Current on-air staff[edit]

WPLG's primary news anchors are Jacey Birch (weekends at 6:30 and 11 p.m.; also weekday reporter); Jen Herrera (weekday mornings from 4:30-7 a.m.); Calvin Hughes (weeknights at 5, 6 and 11 p.m.); Laurie Jennings (weeknights at 5, 6 and 11 p.m.); Constance Jones (weekdays at noon; also weekday morning traffic reporter); Kristi Kreuger (weekdays at noon and weeknights at 5:30 p.m.; also health reporter); Jason Martinez (weekday mornings from 4:30-7 a.m.); Neki Mohan (weekend mornings from 5:30-8 and 9-10:30 a.m.; also weekday reporter); Todd Tongen (weekend mornings from 5:30-8 and 9-10:30 a.m.; also weekday reporter).[13]

The station's weather team includes Betty Davis chief meteorologist (AMS Seal of Approval; weeknights at 5, 5:30, 6 and 11 p.m.); meteorologists Trent Aric (AMS Seal of Approval; weekends at 6:30 and 11 p.m.), Julie Durda (AMS Seal of Approval; weekday mornings from 4:30-7 a.m. and weekdays at noon), Roland Steadham (AMS and NWA Seal of Approval; weekend mornings from 5:30-8 and 9-10:30 a.m.) and hurricane specialist Max Mayfield.[13]

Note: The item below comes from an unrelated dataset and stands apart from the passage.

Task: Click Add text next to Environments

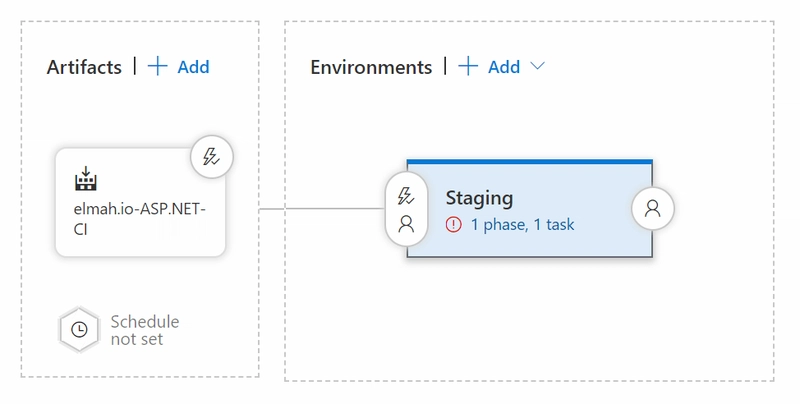Action: (504, 67)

The sports team includes sports director Will Manso (weeknights at 6 and 11 p.m., and host of Sports Saturday/Sunday; also heard during coverage of University of Miami football on WQAM 560 AM), sports anchor Victor Oquendo (weekends at 6:30 and 11 p.m., also weekday sports reporter) and sports reporters Andrea Brody (also general assignment news reporter) and Aiyana Cristal (also fill-in sports anchor).[13]

The station's general assignment reporters are Sasha Andrade; Johanna Gomez; Baron James; Ben Kennedy; Roger Lohse (Broward County reporter); Liane Morejon; Glenna Milberg (Miami-Dade County reporter); Ross Palombo; Janine Stanwood; and Christina Vasquez. Specialty reporters are Michael Putney (senior political reporter; also host of This Week in South Florida, Sundays at 11:30 a.m.), John Turchin (chief investigative and crime reporter) and Jeff Weinsier (investigative reporter).[13]